Valeriy Dvoynikov

Personal information
- Full name: Valeriy Vasylovych Dvoynikov
- Born: 4 May 1950 (age 76) Ozersk
- Occupation: Judoka
- Height: 170 cm (5 ft 7 in)

Sport
- Country: Soviet Union
- Sport: Judo
- Weight class: ‍–‍70 kg, ‍–‍80 kg

Achievements and titles
- Olympic Games: (1976)
- World Champ.: (1975)
- European Champ.: (1976)

Medal record
Men's judo
Representing Soviet Union
Olympic Games
| Silver medal – second place | 1976 Montreal | ‍–‍80 kg |
World Championships
| Silver medal – second place | 1975 Vienna | ‍–‍70 kg |
European Championships
| Gold medal – first place | 1976 Kyiv | ‍–‍70 kg |
| Silver medal – second place | 1974 London | ‍–‍70 kg |
| Silver medal – second place | 1975 Lyon | ‍–‍70 kg |
| Bronze medal – third place | 1971 Göteborg | ‍–‍70 kg |
European Junior Championships
| Gold medal – first place | 1970 Bordeaux | ‍–‍70 kg |

Profile at external databases
- IJF: 27273
- JudoInside.com: 5784

= Valeriy Dvoynikov =

Ukrainian judoka (born 1950)

Valeriy Vasylovych Dvoynikov (Валерій Васильович Двойников, born 4 May 1950 in Ozersk) is a Ukrainian judoka who competed for the Soviet Union at the 1976 Summer Olympics, winning the silver medal in the middleweight division.

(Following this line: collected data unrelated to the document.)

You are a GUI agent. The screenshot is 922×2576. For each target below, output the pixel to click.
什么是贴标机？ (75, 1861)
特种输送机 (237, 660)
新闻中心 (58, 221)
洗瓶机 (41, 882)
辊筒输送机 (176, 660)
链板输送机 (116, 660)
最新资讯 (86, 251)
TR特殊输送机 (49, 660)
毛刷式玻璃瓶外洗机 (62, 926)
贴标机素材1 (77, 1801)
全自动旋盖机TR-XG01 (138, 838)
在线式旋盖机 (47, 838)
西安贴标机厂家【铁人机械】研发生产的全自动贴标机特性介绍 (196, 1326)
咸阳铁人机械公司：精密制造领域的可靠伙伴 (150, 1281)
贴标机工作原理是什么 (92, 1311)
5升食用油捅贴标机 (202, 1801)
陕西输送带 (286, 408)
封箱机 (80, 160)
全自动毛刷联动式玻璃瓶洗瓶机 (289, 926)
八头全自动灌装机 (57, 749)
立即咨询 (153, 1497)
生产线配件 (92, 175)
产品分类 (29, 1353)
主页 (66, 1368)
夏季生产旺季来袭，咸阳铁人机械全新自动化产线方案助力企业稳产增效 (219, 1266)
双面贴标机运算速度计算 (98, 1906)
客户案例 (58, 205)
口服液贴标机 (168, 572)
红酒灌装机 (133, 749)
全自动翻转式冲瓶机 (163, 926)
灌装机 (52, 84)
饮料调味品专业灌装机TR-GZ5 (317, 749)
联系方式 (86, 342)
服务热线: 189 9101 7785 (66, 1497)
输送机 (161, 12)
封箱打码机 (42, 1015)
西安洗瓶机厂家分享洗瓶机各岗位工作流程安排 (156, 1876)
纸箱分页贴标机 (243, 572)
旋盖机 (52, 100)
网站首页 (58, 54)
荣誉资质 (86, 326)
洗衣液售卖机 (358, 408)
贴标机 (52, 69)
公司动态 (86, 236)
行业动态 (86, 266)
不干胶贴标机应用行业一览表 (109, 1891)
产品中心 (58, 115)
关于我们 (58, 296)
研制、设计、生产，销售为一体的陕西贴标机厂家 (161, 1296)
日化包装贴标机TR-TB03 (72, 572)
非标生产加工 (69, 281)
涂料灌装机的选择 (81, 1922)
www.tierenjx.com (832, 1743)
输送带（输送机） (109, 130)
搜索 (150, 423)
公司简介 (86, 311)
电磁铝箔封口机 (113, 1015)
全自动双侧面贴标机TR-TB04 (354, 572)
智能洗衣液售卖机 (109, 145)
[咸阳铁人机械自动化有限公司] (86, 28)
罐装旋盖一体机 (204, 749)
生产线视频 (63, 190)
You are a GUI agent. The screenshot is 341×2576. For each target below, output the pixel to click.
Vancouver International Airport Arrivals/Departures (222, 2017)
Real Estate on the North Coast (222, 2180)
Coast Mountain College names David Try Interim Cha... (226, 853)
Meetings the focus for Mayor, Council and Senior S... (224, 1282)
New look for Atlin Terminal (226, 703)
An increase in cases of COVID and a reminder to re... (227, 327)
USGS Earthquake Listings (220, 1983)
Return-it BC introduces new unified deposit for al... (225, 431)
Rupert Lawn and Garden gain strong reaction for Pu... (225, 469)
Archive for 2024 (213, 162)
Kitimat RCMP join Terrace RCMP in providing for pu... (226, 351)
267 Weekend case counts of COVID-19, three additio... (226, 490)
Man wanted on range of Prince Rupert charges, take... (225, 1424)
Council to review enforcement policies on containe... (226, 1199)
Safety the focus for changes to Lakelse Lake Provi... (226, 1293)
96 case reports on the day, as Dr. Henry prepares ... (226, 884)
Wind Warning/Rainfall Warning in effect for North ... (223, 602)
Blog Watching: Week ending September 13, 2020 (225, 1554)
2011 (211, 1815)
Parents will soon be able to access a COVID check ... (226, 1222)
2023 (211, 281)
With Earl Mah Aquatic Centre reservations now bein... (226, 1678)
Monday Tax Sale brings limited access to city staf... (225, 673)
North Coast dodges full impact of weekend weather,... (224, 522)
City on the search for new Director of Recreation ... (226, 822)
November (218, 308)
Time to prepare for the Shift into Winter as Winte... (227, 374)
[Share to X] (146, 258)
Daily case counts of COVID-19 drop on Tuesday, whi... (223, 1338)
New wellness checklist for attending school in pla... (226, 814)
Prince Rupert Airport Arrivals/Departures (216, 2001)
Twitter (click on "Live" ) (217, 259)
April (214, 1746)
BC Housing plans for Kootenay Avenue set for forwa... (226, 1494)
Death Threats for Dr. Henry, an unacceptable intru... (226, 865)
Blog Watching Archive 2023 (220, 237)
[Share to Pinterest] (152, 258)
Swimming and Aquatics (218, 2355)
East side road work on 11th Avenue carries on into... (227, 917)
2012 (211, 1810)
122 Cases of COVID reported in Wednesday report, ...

Dvoynikov was vice world champion in Vienna 1975 and European champion in Kyiv 1976.

Isao Inokuma said that "Among the foreign judoists with brilliant shin-gi-tai (spirit, skill, and power) are the Soviet Union's Vladimir Nevzorov, the victor in the light-middleweight class in the Montreal Olympics, Dvoinikov of the Soviet Union, who was runner-up in the middleweight division at the same Olympics, and Dietmar Lorenz of East Germany, who won the 95-kilograms-and-under class in the Jigoro Kano Cup International Judo Tournament held in Tokyo in 1978".

Dvoynikov is a co-founder in 2016 with his son, a politologue and poet Valery Dvoinikov, of Peter the Great's International Foundation working for the cultural reconciliation between Europe and Russia.